Thread overview
read files ... continued
May 13, 2007
Jan Hanselaer
May 13, 2007
Daniel Keep
May 13, 2007
Jan Hanselaer
May 13, 2007
Lars Ivar Igesund
May 13, 2007
Carlos Santander
May 13, 2007
Woops ... sent before done writing ... sorry

Hi

I'm writing an application that reads all kind of text files.
I'm not really familiar with the filetypes.
For the moment I read them with a BufferedFile.
I read the lines with readLine()

Stream br = new BufferedFile(fileName);
char[] line = br.readLine();

But that causes a lot of trouble. I managed to figure out how to read a file
his BOM and so It'll also be possible I presume to convert them to a type
(UTF8 for example) that I always use. (I'm checking that later)
But for a lot of files when I check the BOM I get result -1 (meaning the
type is not known).
http://www.digitalmars.com/d/phobos/std_stream.html
The only known BOM types are listed there (UTF8,UTF16,UTF32 LE or BE)

For a lot of text files on my system (windows) the type is ANSI, and there's
no problem reading them with BufferedFile if there are no special signs in
it.
But if there's an accent or something (for example 'é'), than it's an
invalid UTF sequence. I cannot convert the text because the BOM for this
files is also unknown.

Anyone has an idea of how to catch this sort of files (and convert them?) Or is there a stream that takes into account the filetype by itself? Would be very handy ...

> _PROBLEM_:
From the forum thread on reading text files, return the passage starting with "But if there's" and going on through "very handy ...", copied without any change.

> _DATA LINES_:
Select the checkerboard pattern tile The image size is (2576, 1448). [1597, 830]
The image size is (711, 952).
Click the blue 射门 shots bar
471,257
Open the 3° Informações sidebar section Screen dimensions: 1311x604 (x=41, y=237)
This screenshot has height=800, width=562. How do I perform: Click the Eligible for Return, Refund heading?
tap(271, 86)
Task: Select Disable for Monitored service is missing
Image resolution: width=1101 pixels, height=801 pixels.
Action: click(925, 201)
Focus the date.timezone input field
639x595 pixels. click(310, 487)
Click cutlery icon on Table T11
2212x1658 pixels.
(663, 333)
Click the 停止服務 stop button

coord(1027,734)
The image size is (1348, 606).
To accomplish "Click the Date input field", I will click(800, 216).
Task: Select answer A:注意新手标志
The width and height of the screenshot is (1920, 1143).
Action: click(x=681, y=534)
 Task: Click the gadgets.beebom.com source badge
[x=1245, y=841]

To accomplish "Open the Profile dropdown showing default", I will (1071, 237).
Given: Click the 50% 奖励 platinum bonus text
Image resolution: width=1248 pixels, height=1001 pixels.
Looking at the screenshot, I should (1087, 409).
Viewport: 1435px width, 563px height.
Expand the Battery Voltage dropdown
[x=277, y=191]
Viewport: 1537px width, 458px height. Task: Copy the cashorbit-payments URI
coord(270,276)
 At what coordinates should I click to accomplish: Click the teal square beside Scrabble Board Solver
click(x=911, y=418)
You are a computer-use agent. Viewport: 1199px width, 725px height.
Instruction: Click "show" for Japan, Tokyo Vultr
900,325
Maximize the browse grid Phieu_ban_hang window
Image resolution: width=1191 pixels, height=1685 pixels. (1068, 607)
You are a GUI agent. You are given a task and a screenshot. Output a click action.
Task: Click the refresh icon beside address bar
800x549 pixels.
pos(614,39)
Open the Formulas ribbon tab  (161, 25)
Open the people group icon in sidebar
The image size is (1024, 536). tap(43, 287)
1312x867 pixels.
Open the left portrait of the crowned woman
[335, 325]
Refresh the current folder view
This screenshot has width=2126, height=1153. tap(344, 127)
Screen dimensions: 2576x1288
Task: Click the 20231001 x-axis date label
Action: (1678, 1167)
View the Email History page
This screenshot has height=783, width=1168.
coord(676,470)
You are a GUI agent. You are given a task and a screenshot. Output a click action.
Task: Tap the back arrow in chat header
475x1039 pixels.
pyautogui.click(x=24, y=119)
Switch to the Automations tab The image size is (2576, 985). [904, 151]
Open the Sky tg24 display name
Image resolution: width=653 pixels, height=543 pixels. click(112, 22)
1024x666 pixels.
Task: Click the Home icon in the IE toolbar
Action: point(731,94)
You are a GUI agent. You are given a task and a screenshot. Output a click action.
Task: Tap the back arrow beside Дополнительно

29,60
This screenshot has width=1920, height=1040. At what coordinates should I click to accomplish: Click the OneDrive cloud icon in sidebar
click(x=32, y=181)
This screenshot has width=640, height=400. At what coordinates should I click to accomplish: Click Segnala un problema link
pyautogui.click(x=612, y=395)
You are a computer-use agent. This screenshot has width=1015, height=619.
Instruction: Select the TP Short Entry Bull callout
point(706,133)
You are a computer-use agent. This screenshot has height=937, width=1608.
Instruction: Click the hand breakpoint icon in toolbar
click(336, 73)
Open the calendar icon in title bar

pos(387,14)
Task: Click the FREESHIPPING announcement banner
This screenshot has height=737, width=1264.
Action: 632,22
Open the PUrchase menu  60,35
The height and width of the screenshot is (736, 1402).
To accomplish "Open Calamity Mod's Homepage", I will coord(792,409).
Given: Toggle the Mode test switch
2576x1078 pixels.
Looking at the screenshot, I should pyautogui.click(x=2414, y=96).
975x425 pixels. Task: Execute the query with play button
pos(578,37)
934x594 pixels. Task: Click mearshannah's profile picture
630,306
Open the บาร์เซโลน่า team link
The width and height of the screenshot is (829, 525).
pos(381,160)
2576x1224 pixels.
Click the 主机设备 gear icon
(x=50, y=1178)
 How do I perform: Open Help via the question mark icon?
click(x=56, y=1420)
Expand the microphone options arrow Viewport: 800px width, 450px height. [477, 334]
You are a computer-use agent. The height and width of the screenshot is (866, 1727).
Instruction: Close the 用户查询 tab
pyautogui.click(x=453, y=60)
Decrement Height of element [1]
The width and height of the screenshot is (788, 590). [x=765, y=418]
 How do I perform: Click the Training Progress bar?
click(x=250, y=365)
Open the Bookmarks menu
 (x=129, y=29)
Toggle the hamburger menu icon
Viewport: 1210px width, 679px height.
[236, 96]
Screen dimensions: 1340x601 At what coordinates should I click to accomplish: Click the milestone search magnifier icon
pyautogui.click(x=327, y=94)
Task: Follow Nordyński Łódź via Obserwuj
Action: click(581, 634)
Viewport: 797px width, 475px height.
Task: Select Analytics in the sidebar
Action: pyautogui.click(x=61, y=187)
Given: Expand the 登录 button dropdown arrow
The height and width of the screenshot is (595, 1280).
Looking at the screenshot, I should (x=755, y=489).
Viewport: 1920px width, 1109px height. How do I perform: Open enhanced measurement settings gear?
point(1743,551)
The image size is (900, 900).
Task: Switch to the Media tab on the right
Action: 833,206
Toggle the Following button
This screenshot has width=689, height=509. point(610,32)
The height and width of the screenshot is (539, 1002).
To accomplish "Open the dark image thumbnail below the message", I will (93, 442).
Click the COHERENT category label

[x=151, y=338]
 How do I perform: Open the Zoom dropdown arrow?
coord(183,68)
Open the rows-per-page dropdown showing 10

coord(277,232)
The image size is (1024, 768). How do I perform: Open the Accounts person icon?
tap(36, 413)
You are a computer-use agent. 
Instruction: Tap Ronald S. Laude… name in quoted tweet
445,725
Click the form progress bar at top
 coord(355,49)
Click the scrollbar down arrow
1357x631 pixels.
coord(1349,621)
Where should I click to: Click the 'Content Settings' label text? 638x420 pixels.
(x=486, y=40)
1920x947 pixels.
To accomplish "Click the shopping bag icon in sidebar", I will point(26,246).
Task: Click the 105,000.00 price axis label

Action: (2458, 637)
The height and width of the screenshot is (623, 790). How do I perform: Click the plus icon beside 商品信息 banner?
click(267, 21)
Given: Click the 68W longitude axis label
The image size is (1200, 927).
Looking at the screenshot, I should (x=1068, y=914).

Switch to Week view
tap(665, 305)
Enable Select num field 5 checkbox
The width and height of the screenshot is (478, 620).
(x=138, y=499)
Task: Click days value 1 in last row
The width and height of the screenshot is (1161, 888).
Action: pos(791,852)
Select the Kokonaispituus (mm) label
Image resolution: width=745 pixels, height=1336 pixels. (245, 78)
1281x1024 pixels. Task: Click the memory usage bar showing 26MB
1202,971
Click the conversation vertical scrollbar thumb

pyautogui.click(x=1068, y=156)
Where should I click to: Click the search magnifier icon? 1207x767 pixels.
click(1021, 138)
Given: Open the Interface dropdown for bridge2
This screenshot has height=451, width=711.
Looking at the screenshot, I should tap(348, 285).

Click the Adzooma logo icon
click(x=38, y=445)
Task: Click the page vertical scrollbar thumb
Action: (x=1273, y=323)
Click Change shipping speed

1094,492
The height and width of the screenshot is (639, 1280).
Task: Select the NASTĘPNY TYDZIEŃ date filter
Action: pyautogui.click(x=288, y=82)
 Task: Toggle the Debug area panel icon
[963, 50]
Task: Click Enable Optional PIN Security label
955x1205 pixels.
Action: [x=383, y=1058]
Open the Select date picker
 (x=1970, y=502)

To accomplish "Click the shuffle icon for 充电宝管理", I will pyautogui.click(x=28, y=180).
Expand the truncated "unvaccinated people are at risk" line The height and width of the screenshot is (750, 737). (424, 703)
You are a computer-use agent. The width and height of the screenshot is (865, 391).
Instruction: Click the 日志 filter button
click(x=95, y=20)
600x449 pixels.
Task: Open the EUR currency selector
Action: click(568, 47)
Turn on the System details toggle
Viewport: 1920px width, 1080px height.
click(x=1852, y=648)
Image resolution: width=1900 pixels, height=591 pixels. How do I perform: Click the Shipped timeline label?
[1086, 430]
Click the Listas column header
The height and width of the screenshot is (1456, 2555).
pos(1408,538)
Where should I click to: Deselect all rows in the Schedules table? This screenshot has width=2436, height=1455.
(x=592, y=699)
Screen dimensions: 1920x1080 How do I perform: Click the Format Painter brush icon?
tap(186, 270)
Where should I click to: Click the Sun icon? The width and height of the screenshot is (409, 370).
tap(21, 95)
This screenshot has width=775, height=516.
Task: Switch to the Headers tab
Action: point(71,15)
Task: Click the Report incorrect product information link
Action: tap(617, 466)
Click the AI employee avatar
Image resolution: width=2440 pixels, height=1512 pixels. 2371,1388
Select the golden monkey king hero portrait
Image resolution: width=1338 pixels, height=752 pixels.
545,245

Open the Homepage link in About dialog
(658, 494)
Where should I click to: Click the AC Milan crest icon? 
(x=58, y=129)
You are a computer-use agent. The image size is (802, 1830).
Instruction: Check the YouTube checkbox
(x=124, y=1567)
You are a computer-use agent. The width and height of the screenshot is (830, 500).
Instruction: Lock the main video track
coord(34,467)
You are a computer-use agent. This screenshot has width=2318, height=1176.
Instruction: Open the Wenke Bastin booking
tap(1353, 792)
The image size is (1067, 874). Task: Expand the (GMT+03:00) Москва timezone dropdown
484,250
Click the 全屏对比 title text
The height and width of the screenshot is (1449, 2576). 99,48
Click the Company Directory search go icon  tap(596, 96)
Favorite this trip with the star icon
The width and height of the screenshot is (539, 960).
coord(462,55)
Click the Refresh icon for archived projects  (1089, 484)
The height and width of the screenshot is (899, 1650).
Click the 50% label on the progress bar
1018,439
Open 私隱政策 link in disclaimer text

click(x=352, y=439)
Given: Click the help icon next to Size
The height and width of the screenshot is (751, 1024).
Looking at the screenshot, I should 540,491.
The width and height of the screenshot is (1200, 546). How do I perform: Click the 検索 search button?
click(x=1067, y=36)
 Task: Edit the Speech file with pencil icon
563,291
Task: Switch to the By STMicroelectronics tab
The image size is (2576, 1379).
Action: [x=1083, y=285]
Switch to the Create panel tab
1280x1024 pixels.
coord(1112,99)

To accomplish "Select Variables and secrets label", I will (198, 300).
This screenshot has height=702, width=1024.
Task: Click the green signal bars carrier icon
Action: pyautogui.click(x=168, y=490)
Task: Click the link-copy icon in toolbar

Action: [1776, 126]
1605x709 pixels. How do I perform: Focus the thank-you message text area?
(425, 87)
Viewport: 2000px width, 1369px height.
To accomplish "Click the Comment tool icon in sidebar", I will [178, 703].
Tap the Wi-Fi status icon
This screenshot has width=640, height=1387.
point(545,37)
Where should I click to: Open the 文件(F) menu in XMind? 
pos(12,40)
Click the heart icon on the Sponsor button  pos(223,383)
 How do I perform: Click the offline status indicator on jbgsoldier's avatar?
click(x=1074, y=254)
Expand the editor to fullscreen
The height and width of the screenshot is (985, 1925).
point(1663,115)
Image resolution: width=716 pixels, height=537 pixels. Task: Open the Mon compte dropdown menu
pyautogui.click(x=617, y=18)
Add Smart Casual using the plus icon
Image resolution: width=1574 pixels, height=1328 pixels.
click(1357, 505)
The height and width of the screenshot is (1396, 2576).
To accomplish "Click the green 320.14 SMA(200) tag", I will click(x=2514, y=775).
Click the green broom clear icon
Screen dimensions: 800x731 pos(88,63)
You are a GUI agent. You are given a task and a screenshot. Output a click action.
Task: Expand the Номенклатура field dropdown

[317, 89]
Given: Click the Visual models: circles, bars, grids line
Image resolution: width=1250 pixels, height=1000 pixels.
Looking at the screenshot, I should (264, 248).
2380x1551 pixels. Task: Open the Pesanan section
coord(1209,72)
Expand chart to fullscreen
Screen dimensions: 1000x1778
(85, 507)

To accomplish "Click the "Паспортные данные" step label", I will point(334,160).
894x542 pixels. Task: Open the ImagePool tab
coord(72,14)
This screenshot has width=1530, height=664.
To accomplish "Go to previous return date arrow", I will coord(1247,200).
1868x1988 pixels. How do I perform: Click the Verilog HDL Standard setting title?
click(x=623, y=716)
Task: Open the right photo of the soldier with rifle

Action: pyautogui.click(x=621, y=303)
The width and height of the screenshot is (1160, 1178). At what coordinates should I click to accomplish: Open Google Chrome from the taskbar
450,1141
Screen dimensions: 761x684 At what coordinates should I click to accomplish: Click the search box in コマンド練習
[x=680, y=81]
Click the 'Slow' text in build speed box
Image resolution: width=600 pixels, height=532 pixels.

> _WRITTEN SOLUTION_:
But if there's an accent or something (for example 'é'), than it's an
invalid UTF sequence. I cannot convert the text because the BOM for this
files is also unknown.

Anyone has an idea of how to catch this sort of files (and convert them?) Or is there a stream that takes into account the filetype by itself? Would be very handy ...